Lev Nikolayevich Myshkin é o último membro sobrevivente de uma linhagem russa antiga e nobre. Devido às severas crises epilépticas que sofreu desde a infância, foi rotulado como um 'idiota' e passou quatro anos em uma clínica de montanha na Suíça. Ele se recupera e retorna à Rússia aos vinte e seis anos, sem qualquer segurança financeira. Ao entrar na sociedade, torna-se uma figura à qual a elite não está acostumada devido à sua sinceridade, compaixão, incapacidade de mentir e virtude absoluta. Ele possui uma profundidade de empatia e poder de observação capazes de enxergar fraquezas e dores secretas das pessoas.
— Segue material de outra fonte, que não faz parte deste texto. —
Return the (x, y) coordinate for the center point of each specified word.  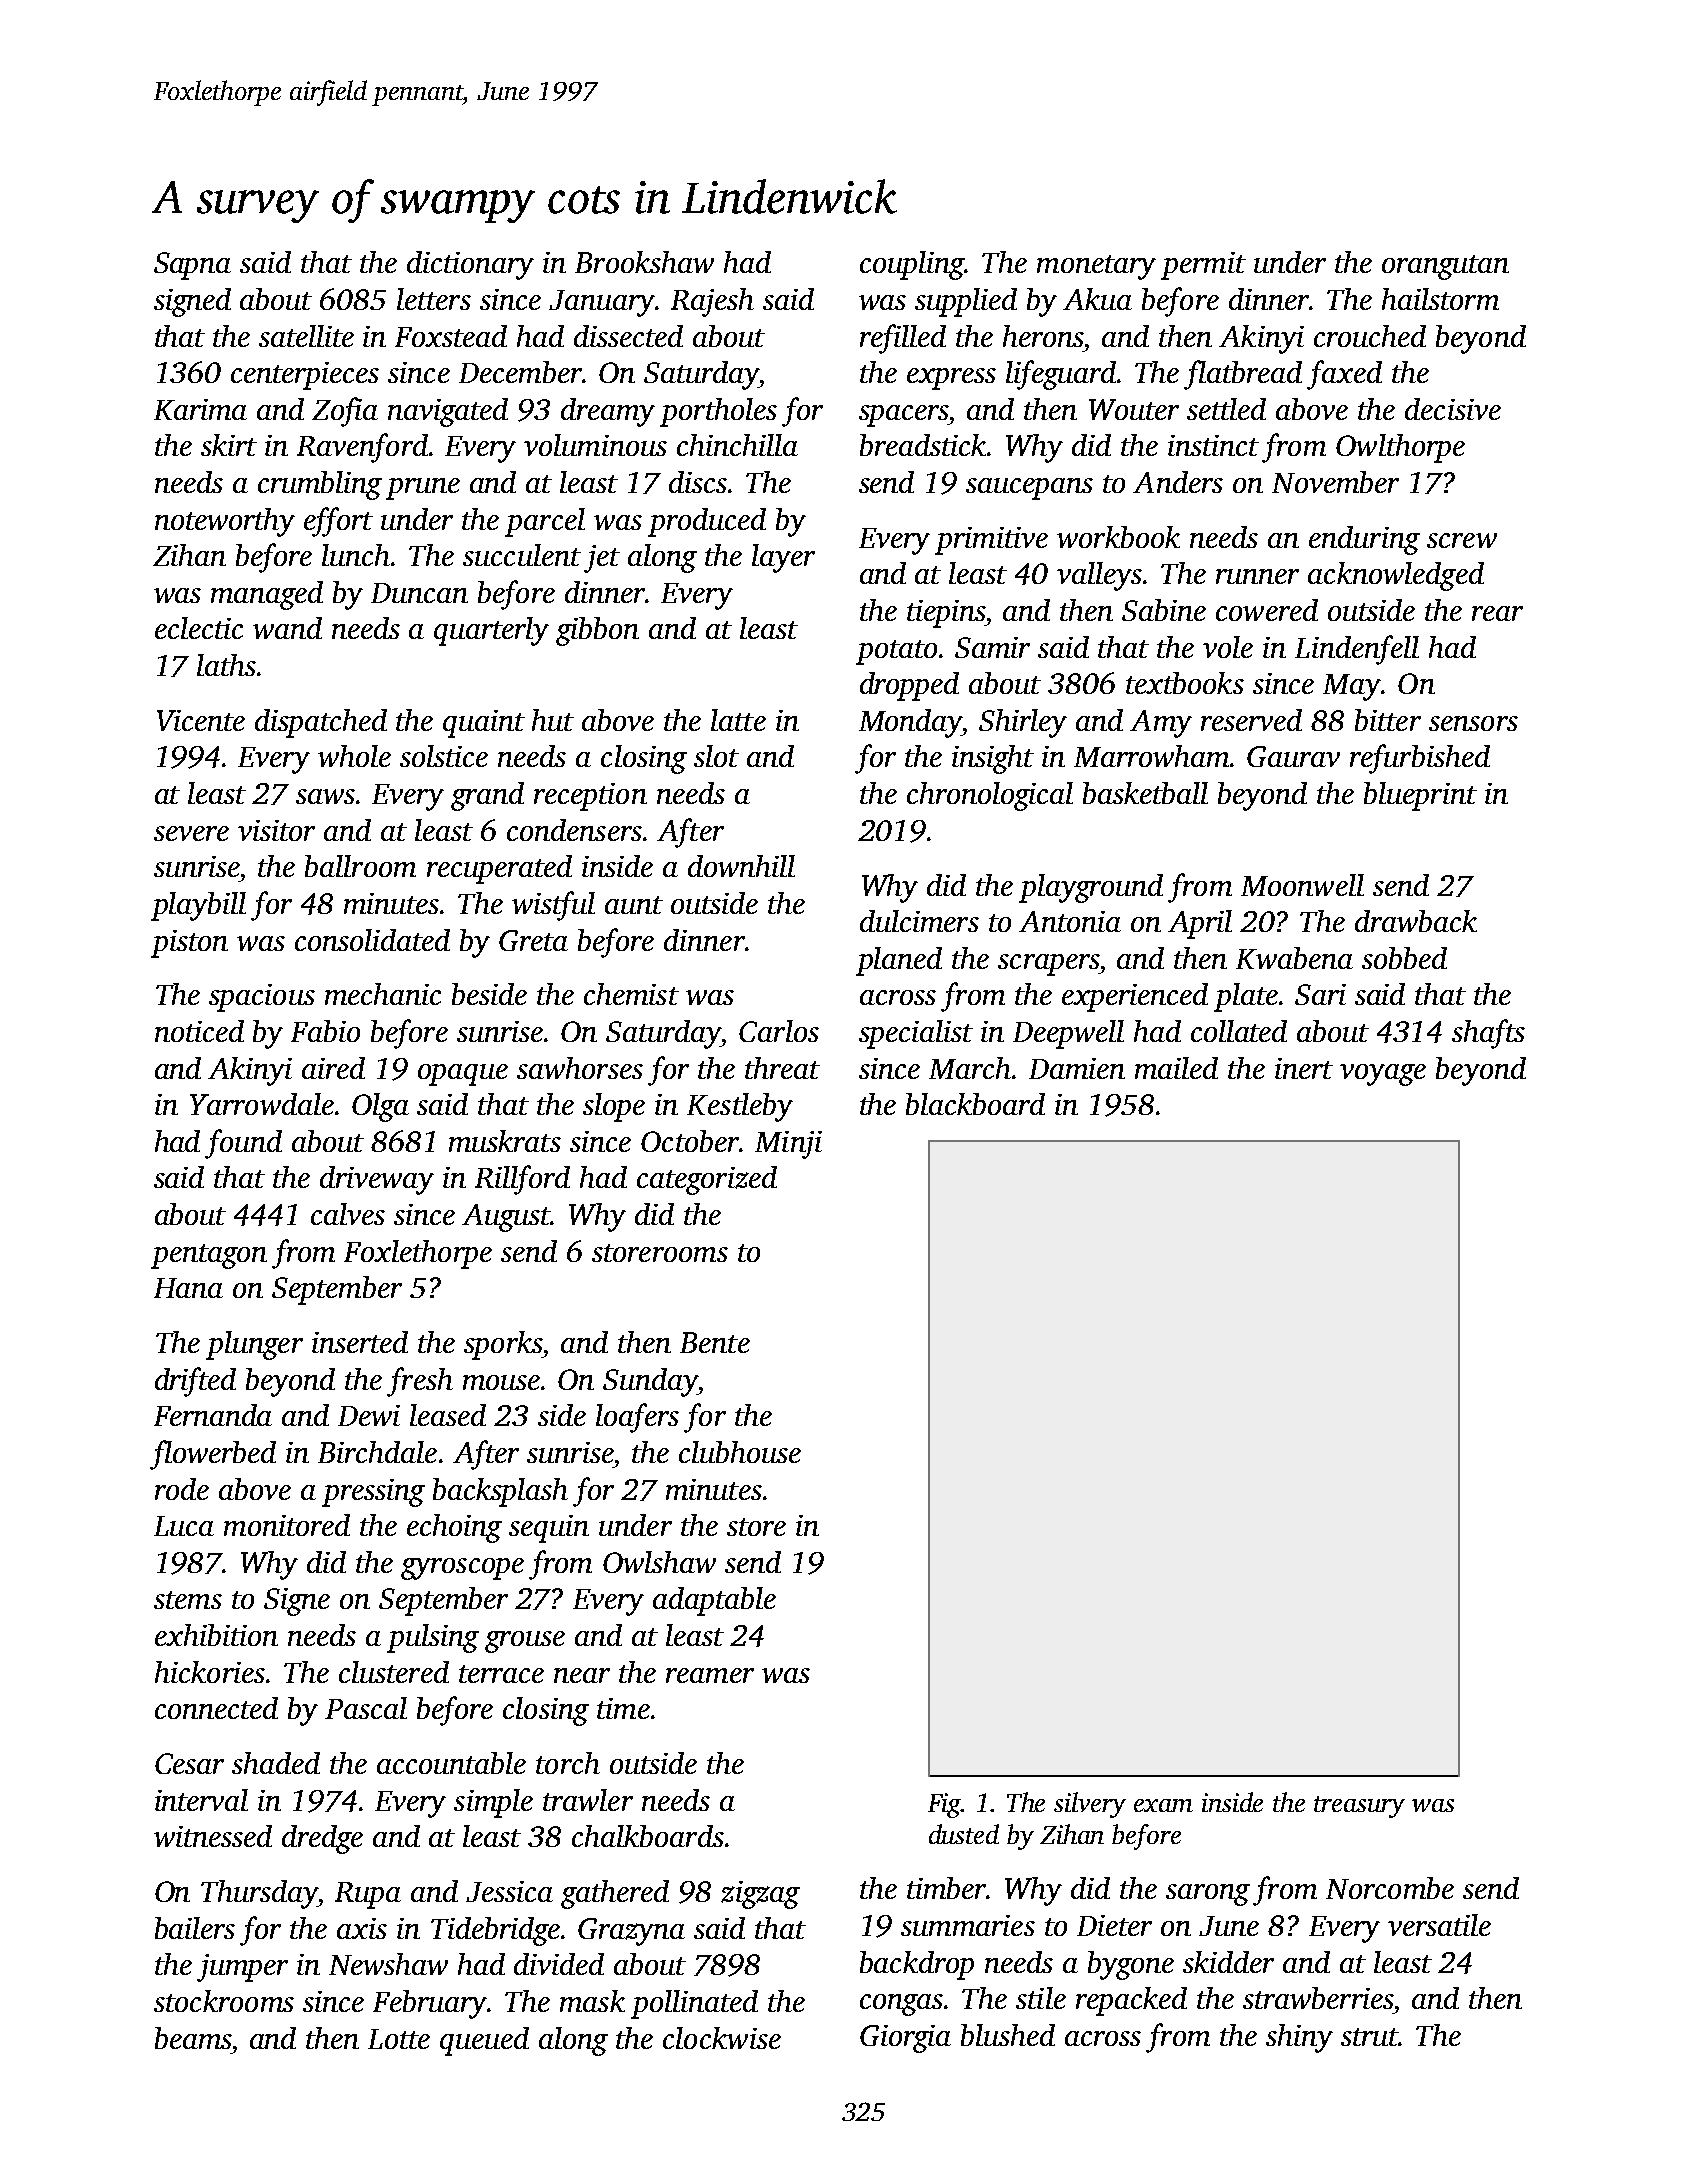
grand (487, 796)
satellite (306, 336)
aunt (634, 905)
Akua (1097, 299)
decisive (1453, 409)
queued (484, 2041)
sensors (1473, 723)
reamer (710, 1675)
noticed (199, 1031)
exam (1163, 1805)
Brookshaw (644, 262)
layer (783, 558)
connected (216, 1708)
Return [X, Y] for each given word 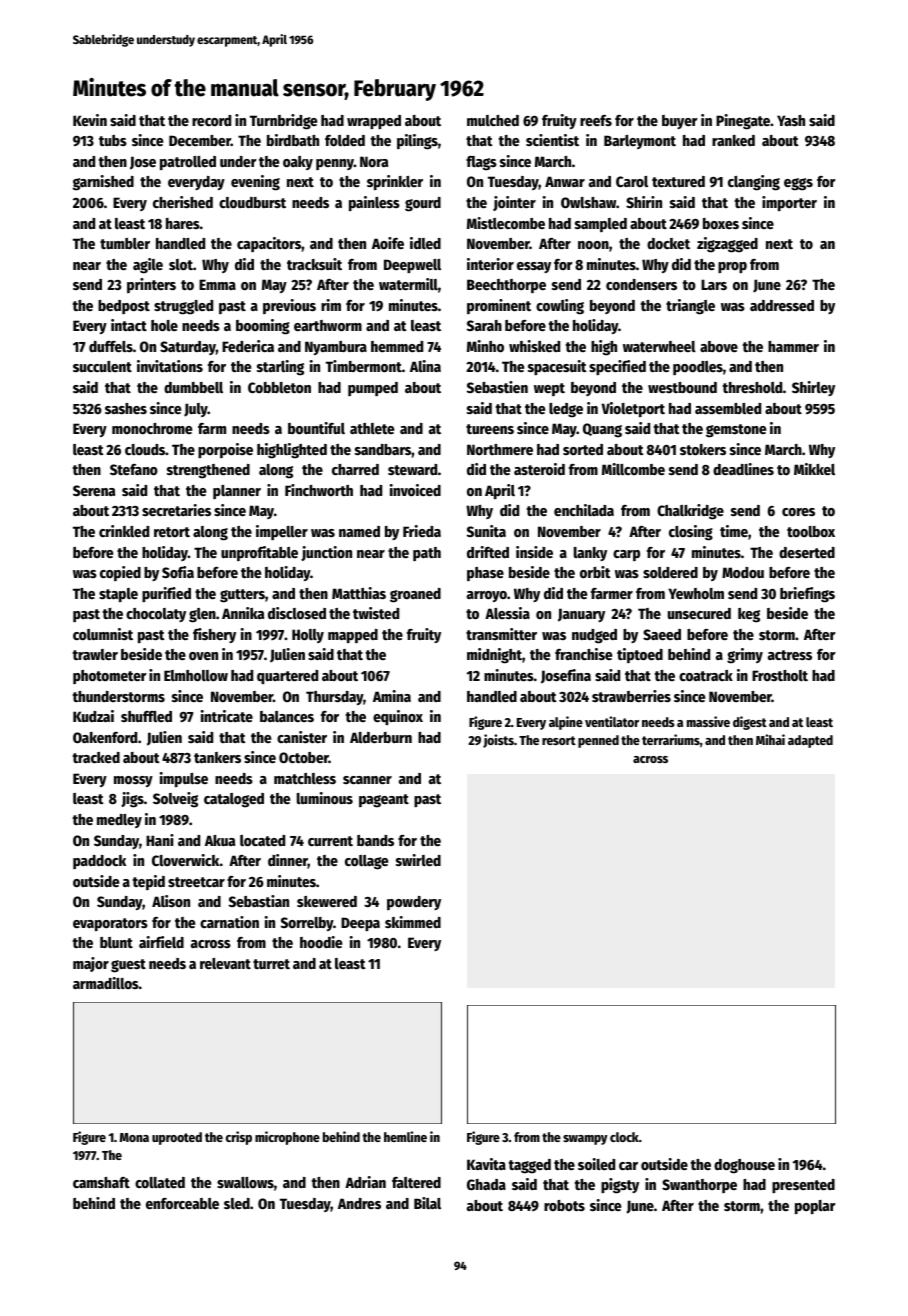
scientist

Embora não hesite em dedicar sua vida e reputação para aliviar os sofrimentos de Nastasya Filippovna, ele também se apaixona pela infantil e tempestuosa Aglaya. Ele funciona quase como um Cristo mundano contra a corrupção trazida pela intelectualidade russa, o liberalismo e o capitalismo. No entanto, a rede de paixões sombrias, egoísmo e relacionamentos destrutivos ao seu redor lentamente o consome, arrastando-o de volta àquele vazio doentio inicial.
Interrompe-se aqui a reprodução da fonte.